THE HOME Office illegally charged children a "scandalously high" amount to register as British citizens, a court has ruled.

The Court of Appeal said the £1012 fee charged by Priti Patel's department was in breach of its right to safeguard the welfare of children in the UK.

The case was brought by a 13-year-old girl, known only as O, who was born in the UK but was unable to afford the fee to register, along with campaign group The Project for the Registration of Children as British Citizens (PRCBC).

Currently the Home Office charges children the fee to register as British Citizens if they were born outside the UK, or if they were born in the UK before their parents were granted citizenship or settled status.

Researchers estimate that there are around 120,000 children in the UK without British citizenship and about 65,000 of them were born in the UK.

The cost to the UK Government to register these children is just £372, leaving a £640 profit on each application which is then used to subsidise the immigration system.

In 2019 the High Court ruled that the fee was unlawful, saying the Home Office "failed to have regard to the best interests" of children.

It also said the evidence showed that "for a substantial number of children, a fee of £1,012 is simply unaffordable" and this made the children affected "feel alienated, excluded, isolated, second-best, insecure and not fully assimilated into the culture and social fabric of the UK".

After appealing the decision, the Court of Appeal today upheld the original ruling and dismissed the challenge.

Lord Justice David Richards said: "There is no issue but that the recent and current levels of fees have had a serious adverse impact on the ability of a significant number of children to apply successfully for registration.

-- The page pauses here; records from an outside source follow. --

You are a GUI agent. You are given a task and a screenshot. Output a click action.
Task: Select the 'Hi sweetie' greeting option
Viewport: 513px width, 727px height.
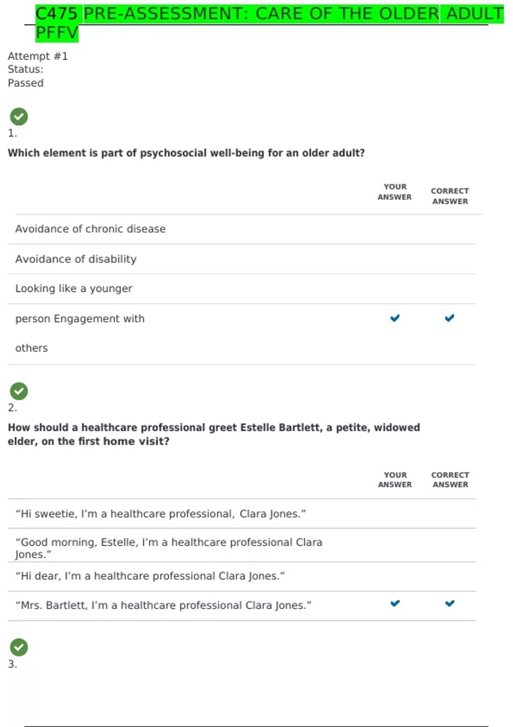pos(160,514)
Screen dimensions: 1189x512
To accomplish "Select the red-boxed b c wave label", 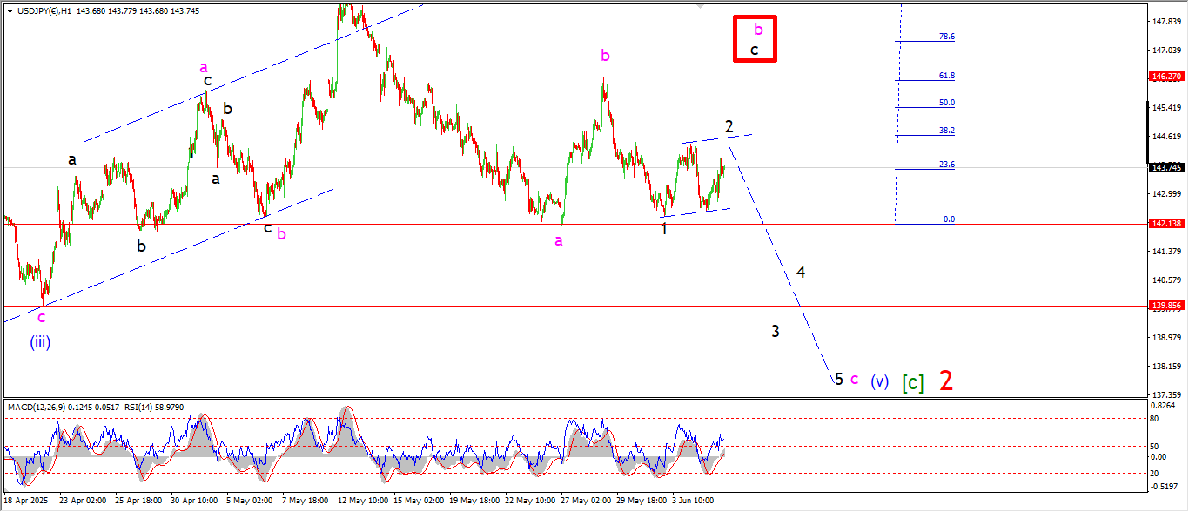I will [x=754, y=39].
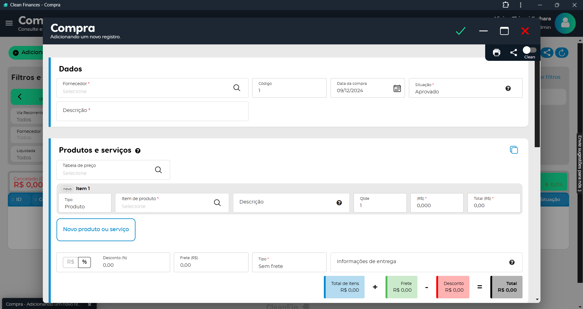The height and width of the screenshot is (309, 583).
Task: Click the help icon next to Produtos e serviços
Action: (x=138, y=151)
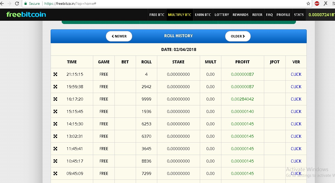The height and width of the screenshot is (183, 335).
Task: Click the browser forward arrow
Action: tap(9, 4)
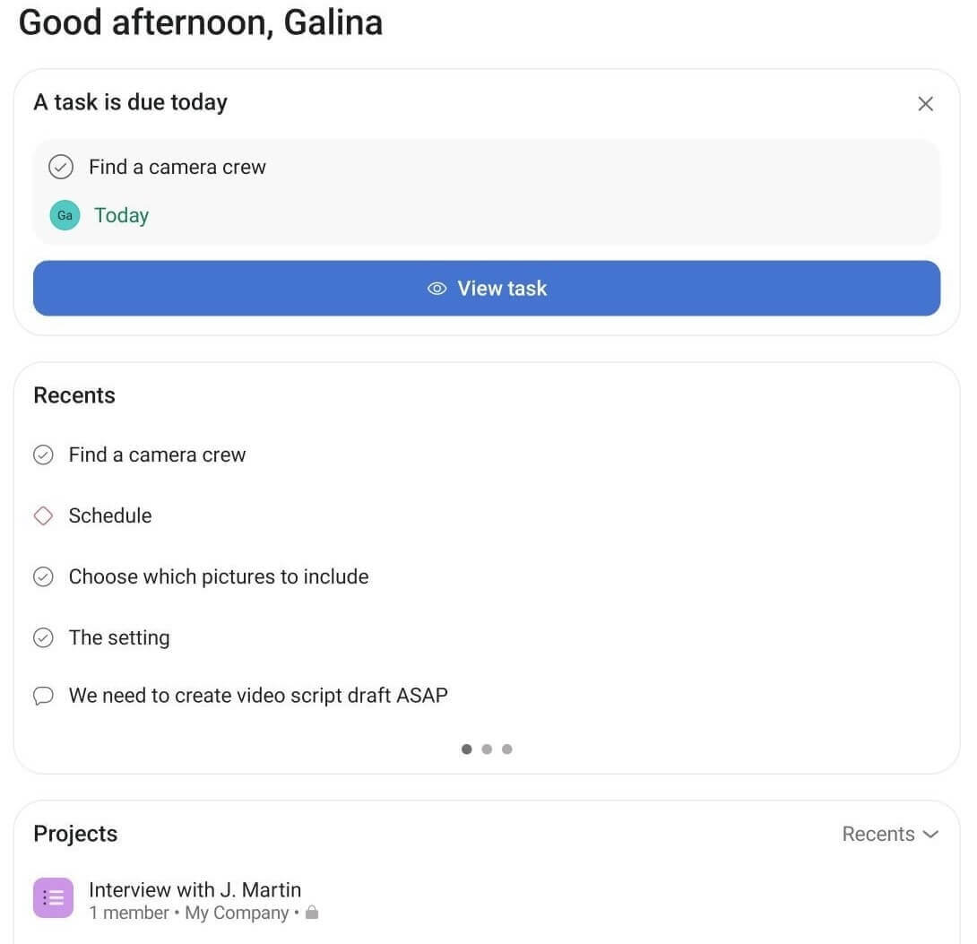Toggle completion on 'Find a camera crew' in Recents
This screenshot has height=944, width=977.
[43, 455]
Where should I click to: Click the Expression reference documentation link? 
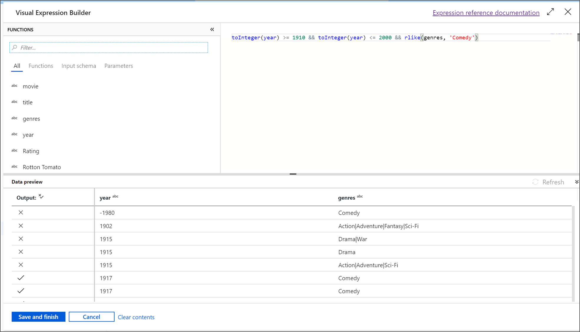[486, 12]
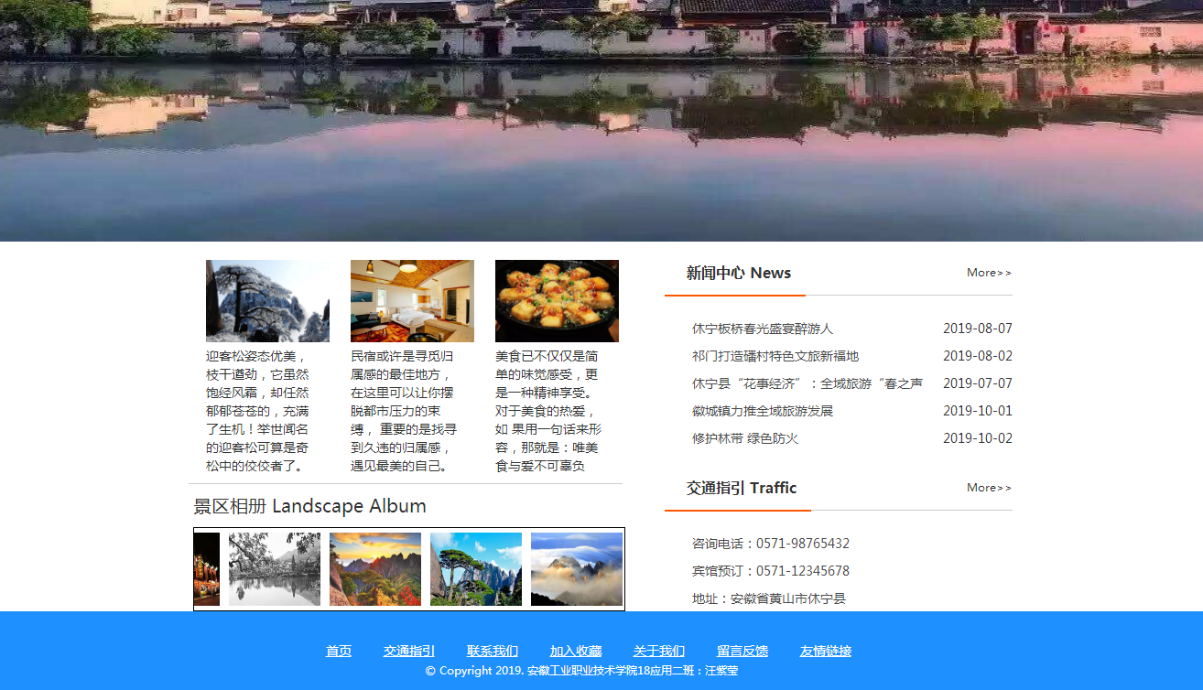Open news item 修护林带 绿色防火
1203x690 pixels.
[745, 438]
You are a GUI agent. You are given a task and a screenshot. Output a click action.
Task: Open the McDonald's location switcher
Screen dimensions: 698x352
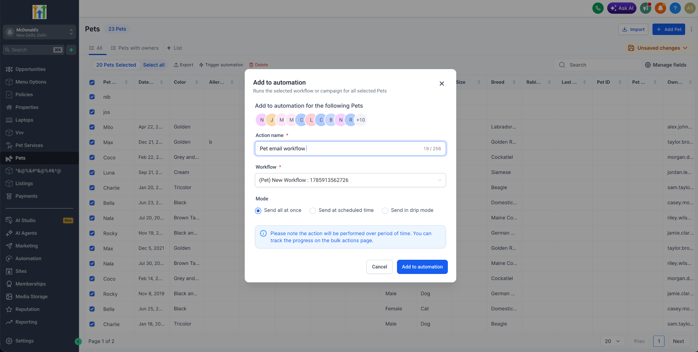pyautogui.click(x=39, y=32)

“In cases such as that of O, one of three children of a single parent on state benefits, it is difficult to see how the fee could be afforded at all.”

Speaking after the hearing, 13-year-old 'O' said: "I was born in this country and have lived here all my life.

“I am no less British than any of my friends. It makes me upset to think they or other people might treat me as different if they knew I don’t have a British passport.

“I have a right to citizenship and have since I was 10.

“I do not understand why I continue to be excluded by this huge fee.”

Her solicitor Solange Valdez-Symonds, co-founder of the PRCBC, said: “The Government’s priority ought to be to ensure every child with rights to British citizenship can have this confirmed, with all the security, opportunity and sense of belonging that comes with that.

“I continue to be deeply disturbed that thousands of children are blocked by this huge fee from registering their right to British citizenship, given to them by an Act of Parliament.

“This must stop.”

Alistair Carmichael, Liberal Democrat MP and Home Affairs spokesman said: " Alistair Carmichael MP, Liberal Democrat Spokesperson for Home Affairs, urged the fees to be reduced immediately:

“It’s shameful that children are being denied their rights by these outrageous, extortionate Home Office fees. The Government should immediately reduce these fees to no more than the cost of administration.

“I’ve almost lost count of the number of times this Conservative Government’s policies have been found to be unlawful. These cases highlight why it’s so important that individuals can hold governments to account through the courts using judicial review.

“Instead of wasting taxpayers’ money defending her bad decisions in the courts, Priti Patel should get on with fixing our immigration system so that everyone is treated with dignity and the public can have confidence that it is fair and effective.”

A Home Office spokeswoman said: “Citizenship registration fees are charged as part of a wider fees approach designed to reduce the burden on UK taxpayers.

“The Home Office acknowledges the court’s ruling and will review child registration fees in due course.”